So I'm gaining weight at the moment.
It wasn't intentional at first - I like to ride, and I'm trying to get a local hill-climb (2.3km with a 285m vertical elevation) in under 10 minutes. I have a friend who is into weights show me the ropes of squats and deadlifts. But then while we were there, we did some bench presses, military presses, and clean lifts. Within a week my appetite had gone through the roof, so I started feeding it; a far sight from my previous MO of eating only enough to stop being hungry. Then with more food came better results, more definition, more strength. Within a month I'd gone from benching 40kg to 60kg. Then I started looking in the mirror and going 'holy shit, what?'.
Long story short, my experience has been that strength and size are built in the gym and in the kitchen. I'm doing weights in a 5x5 pattern and it's working out amazingly in all ways; strength, mass and definition. The only thing about such a hyper-caloric diet is that you will be carrying some extra fat - a small price to pay, I think, for making sure the body always has what it needs to keep building. I can always lean out when I'm done, which for me I suspect will be around 85kg (I was 75 when I started, now at 80).

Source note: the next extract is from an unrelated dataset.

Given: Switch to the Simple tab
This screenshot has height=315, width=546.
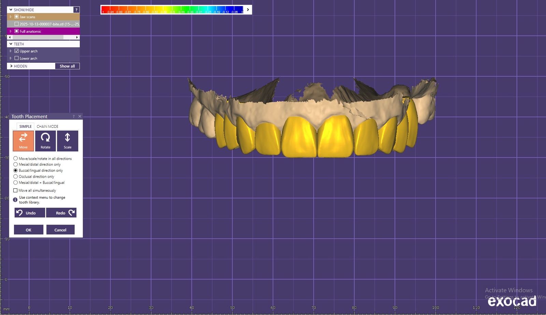Looking at the screenshot, I should [25, 126].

Dietary method is a seafood diet - I see food, I eat it. Haha no, not really. I mostly eat lean meat (generally steak, salmon or chicken) with some vegetables and pasta, and try to eat as much as I can at any given meal. Fucking shitloads, I believe is the metric measurement. I eat roughly double what I used to. I tend to use Musashi protein powder with milk once a day, but especially after a workout. No special vitamins really, just the odd Centrum or Berocca.
All of what I've learnt from this and my previous patterns of weight gain and loss can be condensed to two simple ideas:
1. FOOD. You can't out-exercise a bad diet. A good diet does not necessarily mean small amounts of food, just not shit. The appeal of junk food is surprisingly less when you are full of delicious steak.
2. WORK OUT. Exercise frequently, and hard. Be exhausted at the end of every session. If you are not destroyed by the end you could have gone harder. Work as hard as you can without failing.